### What to work on
• a. Which numbers appear in the award article, including those written out in words?
• b. Could you extend the article about Lotte Bostick's award by a few paragraphs, starting after its last sentence?

### Supplied passage
Lotte Bostick honored with Collins Outstanding Professor Award

Lotte Bostick wins Collins Outstanding Professor Award. Photo Courtesy of Baylor University

By Caleb Wheeler | Staff Writer

Each year, Baylor seniors have the opportunity to honor a professor of their choice through the Collins Outstanding Professor Award. This year, the award went to clinical assistant professor Lotte Bostick.

Bostick worked as an attorney for 11 years before coming to Baylor, where she has served at Baylor Law School since 2016 and at the Hankamer School of Business, teaching business law since 2018.

Bostick said receiving the award is humbling and proves to her that she is making a positive impact in the classroom.

“It’s very encouraging,” Bostick said. “Students are in your classroom for three and a half months. They see what you do every single day, and it’s just very humbling and encouraging to me that they felt that I gave them a good experience in the classroom.”

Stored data

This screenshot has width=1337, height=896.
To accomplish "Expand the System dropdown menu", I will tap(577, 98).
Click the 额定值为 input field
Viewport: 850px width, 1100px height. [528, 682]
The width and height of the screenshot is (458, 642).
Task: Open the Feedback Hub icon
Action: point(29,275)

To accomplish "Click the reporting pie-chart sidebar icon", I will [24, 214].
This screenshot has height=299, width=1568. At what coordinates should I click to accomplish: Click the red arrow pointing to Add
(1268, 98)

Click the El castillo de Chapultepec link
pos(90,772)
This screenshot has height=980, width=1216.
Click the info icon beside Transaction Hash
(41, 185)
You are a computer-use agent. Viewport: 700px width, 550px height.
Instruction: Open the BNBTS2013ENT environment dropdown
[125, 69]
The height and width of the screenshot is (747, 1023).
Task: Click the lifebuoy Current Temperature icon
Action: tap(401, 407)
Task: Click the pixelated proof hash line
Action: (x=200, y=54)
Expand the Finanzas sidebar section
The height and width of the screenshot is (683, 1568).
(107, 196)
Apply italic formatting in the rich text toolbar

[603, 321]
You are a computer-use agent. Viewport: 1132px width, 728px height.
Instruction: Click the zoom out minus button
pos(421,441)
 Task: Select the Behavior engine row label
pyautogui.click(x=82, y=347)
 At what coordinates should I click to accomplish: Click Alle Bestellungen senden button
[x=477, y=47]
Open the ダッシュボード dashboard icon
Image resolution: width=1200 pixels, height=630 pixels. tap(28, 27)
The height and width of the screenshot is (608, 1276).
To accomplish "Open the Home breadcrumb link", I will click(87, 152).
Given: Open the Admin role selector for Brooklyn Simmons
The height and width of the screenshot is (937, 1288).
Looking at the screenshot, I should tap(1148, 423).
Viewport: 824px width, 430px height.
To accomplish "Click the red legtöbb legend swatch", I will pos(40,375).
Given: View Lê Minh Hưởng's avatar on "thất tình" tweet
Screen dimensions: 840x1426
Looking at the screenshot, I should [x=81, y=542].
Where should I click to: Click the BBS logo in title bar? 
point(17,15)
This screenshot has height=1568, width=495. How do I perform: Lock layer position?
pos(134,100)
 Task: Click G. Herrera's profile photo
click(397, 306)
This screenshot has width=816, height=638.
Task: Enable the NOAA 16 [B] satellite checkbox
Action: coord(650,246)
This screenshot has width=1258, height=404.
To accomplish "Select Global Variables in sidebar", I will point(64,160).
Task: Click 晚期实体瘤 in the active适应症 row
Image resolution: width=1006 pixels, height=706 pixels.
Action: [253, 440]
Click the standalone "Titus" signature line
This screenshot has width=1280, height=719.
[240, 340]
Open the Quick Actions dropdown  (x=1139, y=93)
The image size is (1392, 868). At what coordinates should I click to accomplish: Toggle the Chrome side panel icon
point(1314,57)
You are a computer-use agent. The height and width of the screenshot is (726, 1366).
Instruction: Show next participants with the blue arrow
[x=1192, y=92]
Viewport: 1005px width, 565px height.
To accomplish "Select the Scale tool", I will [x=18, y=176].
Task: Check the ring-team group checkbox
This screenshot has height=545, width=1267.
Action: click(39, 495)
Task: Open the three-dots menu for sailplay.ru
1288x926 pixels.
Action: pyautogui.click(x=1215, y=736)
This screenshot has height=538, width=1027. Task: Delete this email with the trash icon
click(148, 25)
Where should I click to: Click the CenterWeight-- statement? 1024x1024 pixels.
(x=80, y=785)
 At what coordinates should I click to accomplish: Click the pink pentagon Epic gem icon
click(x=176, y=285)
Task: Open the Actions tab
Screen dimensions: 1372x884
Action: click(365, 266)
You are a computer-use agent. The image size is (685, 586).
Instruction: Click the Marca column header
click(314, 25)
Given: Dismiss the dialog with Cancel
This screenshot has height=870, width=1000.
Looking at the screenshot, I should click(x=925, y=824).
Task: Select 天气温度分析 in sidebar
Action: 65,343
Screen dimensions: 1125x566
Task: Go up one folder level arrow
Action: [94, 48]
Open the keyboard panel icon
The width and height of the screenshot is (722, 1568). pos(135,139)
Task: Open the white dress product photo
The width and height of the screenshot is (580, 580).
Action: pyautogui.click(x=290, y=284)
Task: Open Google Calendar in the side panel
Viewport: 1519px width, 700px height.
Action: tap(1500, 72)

### Answer set
• a.
- 11 (years as an attorney)
- 2016
- 2018
- three and a half (months)

• b.
Bostick said if she could speak to the students who voted for her, she would say, “I know you think I did a good job, but what can I do better?” She said a benefit of the award is she can use it as an opportunity to look for places where she can improve.

“If you’re not improving, you’re not moving forward,” Bostick said.

Alongside the award, Bostick will receive a $10,000 cash prize, and she gave a lecture Tuesday on the “Pepsi, Where’s My Jet?” Netflix documentary.

Hilton Head Island, S.C., senior Matt Schreiner said he took the award nomination process seriously because it provided him with the opportunity to ensure that the professors who he knows care about their students could see that their contributions are recognized.

“The Collins Award is important because we have to recognize the value of our professors, and they’re not recognized well enough through academia or through scholarship,” Schreiner said. “And so on a day-to-day basis, we have to remind them why they’re important to us.”

Schreiner said he feels professors are not paid enough, appreciated enough or valued enough for the contributions they make — and the Collins Award gave him the opportunity to bring attention to them.

“At the end of the day, I ended up voting for professors who I thought cared a lot about their students and their student workers, and [about] helping them to learn to acclimate to an academic environment more so than professors who were doing work in academia,” Schreiner said.